3. Incidences sur le calcul de l’impact du congé de maternité sur le service d’heures d’enseignement

 

Il nous semble que ces principes fondés sur la directive 93/104, devenue 88/2003 (art. 7-1 concernant les congés payés annuels), ainsi que le principe d’égalité de traitement entre les femmes et de non-discrimination entre les femmes et les hommes, imposent d’écarter les « règles » qui gouvernent aujourd’hui la question de l’articulation du congé de maternité et des congés payés annuels.

Il convient par ailleurs de constater que la note de service de 2001 est antérieure à la refonte du décret-statut des enseignants-chercheurs intervenue en 2008, et qu’elle n’a d’ailleurs même pas la nature juridique d’une circulaire.

Le décret modifié n° 84-431 du 6 juin 1984 décompte désormais la durée de travail des enseignant-chercheurs comme celle des salariés du secteur privé, et comme celle des autres fonctionnaires, c’est-à-dire sur la base d’une année civile de douze mois.

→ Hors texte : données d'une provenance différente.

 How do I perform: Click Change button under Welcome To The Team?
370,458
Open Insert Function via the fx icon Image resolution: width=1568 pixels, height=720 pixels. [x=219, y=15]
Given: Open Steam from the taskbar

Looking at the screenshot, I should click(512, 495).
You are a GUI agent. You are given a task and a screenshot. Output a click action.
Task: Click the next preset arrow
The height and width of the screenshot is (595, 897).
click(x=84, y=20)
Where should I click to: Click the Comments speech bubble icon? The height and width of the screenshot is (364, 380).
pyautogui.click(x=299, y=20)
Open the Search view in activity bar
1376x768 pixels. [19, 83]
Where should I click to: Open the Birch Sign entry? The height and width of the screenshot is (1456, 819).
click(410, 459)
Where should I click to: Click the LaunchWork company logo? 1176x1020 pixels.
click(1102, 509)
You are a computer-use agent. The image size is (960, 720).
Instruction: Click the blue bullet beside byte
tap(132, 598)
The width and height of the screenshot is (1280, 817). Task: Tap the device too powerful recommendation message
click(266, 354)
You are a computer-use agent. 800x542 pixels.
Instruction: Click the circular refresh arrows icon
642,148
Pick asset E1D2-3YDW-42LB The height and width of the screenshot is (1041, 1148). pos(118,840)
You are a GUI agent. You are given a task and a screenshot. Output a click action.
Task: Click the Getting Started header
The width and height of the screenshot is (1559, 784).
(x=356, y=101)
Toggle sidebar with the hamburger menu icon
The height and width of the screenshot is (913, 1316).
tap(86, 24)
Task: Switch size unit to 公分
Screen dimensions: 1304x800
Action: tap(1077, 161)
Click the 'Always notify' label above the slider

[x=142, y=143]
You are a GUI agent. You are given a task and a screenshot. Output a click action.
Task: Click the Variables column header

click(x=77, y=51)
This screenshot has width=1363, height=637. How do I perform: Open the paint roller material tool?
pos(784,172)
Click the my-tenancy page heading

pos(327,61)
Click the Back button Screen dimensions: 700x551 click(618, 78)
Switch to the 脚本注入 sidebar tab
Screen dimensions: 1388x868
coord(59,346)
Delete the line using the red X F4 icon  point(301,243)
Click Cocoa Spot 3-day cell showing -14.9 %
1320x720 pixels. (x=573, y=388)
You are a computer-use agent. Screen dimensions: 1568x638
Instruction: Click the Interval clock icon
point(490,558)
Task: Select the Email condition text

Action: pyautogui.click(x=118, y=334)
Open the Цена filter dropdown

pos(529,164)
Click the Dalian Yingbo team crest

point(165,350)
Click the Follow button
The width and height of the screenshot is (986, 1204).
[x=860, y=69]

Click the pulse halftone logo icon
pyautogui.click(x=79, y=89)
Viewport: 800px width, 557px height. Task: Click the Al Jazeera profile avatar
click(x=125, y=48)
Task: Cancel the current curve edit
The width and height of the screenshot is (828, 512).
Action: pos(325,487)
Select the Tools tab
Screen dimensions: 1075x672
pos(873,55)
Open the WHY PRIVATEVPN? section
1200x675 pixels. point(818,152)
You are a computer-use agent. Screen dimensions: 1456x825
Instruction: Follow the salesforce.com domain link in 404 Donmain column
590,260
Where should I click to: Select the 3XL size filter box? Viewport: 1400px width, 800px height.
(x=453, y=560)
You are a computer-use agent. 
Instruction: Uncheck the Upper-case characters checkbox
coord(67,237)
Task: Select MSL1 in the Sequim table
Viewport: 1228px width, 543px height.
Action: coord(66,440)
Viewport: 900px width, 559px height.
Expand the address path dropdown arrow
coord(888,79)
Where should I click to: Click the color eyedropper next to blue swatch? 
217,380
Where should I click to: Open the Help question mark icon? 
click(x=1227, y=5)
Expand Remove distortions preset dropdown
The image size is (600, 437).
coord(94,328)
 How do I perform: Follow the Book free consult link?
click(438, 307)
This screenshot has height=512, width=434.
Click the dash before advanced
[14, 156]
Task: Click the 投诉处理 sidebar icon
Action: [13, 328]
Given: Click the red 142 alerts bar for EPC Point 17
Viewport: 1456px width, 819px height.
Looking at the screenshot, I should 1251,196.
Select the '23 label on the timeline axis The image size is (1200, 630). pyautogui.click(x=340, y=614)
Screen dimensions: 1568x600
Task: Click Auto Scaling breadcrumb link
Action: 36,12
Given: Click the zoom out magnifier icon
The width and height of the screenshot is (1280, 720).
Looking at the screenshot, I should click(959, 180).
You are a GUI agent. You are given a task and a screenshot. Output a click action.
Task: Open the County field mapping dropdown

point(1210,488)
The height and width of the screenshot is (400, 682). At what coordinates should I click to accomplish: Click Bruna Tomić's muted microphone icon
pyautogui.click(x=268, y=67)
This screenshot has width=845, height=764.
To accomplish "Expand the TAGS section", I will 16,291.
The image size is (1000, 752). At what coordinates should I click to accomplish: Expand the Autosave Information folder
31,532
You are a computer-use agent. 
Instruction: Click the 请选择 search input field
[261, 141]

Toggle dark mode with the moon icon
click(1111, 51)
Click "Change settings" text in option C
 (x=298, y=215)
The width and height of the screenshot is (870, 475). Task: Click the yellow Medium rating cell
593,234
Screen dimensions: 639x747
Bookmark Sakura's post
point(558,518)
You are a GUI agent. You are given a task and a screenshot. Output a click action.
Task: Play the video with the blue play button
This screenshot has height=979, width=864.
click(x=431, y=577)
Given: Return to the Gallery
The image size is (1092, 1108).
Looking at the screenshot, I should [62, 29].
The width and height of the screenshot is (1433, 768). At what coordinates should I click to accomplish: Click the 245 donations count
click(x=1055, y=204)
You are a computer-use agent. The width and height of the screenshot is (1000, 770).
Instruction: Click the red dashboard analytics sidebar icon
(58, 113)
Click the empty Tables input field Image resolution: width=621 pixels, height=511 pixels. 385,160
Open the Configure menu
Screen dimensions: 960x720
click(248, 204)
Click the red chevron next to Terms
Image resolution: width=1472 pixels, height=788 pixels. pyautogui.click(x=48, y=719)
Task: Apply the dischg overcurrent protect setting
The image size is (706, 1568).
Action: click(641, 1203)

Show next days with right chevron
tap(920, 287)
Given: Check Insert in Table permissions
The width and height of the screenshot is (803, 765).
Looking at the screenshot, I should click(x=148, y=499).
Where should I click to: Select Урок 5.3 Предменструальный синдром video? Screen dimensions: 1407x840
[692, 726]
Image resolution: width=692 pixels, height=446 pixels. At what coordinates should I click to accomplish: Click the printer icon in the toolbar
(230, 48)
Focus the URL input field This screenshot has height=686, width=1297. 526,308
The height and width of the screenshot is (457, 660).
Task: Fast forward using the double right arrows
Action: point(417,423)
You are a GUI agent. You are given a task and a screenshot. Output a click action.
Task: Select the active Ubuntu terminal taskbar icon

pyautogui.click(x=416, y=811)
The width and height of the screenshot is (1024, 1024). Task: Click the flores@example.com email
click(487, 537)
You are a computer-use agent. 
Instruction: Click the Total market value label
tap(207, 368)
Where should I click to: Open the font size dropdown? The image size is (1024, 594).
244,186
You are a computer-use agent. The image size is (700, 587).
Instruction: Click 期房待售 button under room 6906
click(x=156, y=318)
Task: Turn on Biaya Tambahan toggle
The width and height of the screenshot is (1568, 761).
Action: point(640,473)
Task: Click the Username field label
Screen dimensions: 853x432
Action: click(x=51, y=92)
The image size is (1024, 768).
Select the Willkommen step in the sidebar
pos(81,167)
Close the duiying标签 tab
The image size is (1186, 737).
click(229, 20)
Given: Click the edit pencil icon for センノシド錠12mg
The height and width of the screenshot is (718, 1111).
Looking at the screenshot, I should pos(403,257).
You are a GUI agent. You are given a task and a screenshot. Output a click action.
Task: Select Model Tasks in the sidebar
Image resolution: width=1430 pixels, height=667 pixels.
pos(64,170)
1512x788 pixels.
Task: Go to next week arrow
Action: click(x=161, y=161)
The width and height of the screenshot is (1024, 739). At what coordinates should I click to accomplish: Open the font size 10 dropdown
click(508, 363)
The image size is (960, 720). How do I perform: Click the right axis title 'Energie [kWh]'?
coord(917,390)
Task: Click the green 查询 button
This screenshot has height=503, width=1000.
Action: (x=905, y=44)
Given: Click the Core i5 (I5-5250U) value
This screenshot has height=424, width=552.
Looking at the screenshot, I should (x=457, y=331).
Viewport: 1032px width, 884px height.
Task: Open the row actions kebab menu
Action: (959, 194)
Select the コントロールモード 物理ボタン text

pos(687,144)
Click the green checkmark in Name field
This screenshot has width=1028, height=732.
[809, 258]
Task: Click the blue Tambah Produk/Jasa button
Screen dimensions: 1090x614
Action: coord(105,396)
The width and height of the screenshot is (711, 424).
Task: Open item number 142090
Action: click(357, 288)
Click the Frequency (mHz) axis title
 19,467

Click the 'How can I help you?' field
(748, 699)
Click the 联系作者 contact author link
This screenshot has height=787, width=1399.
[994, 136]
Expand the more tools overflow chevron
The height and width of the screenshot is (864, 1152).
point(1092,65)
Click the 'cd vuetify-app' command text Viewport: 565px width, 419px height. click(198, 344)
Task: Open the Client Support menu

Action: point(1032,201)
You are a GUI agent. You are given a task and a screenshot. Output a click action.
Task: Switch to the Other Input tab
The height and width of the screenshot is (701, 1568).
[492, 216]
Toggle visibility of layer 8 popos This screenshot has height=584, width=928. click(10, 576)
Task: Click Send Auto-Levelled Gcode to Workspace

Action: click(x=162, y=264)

L’article 7 du décret statut, modifié par l’article 5 du décret n° 2009-460 du 23 avril 2009, dispose en effet que «  I.-Le temps de travail de référence, correspondant au temps de travail arrêté dans la fonction publique, est constitué pour les enseignants-chercheurs : 1° Pour moitié, par les services d'enseignement déterminés par rapport à une durée annuelle de référence égale à 128 heures de cours ou 192 heures de travaux dirigés ou pratiques ou toute combinaison équivalente en formation initiale, continue ou à distance. Ces services d'enseignement s'accompagnent de la préparation et du contrôle des connaissances y afférents. Ils sont évalués dans les conditions prévues à l'article 7-1 du présent décret ; 2° Pour moitié, par une activité de recherche reconnue comme telle par une évaluation réalisée dans les conditions prévues à l'article 7-1 du présent décret. ». Or, Le temps de travail dans la fonction publique, selon l’article 1er du décret n° 2000-815 du 25 août 2000, est fixé à 1607 heures maximum par an.

 

Pour que les enseignants-chercheurs bénéficient dans l’année de leur congé de maternité et de leurs congés payés, il nous semble qu’il est impératif de mesurer l’impact du congé de maternité sur les obligations de service fixées désormais de manière annuelle, et d’un déduire une réduction proportionnelle des heures d’enseignement.

 

L’article 34 de la loi statutaire n° 84-16 du 11 janvier 1984 renvoie pour les fonctionnaires aux dispositions du Code de la sécurité sociale sur le congé de maternité.

 

Il convient donc de prendre la durée du congé de maternité auquel la femme a droit, et de ramener cette durée sur l’année civile de cinquante deux semaines.

 

Ainsi, pour un congé de 16 semaines, la salariée doit bénéficier d’une réduction proportionnelle de sa charge annuelle de travail de 16/52, soit, s’agissant de l’impact sur le nombre d’heures de cours statutaire de 128, d’une décharge de 39,38 heures, que l’on peut arrondir à 40 heures.

 

Certes, cette nouvelle méthode de calcul, applicable également à toutes les femmes, quelle que soit leur date d’accouchement, et qui préserve intégralement le droit aux congés payés, entrainera une augmentation de la dispense de services de certaines (celles qui accouchaient en dehors de l’année universitaire) et une diminution pour les autres (celles qui accouchaient en pleine période universitaire).

 

Mais seule cette méthode permet de sauvegarder le droit aux deux congés et le principe d’égalité.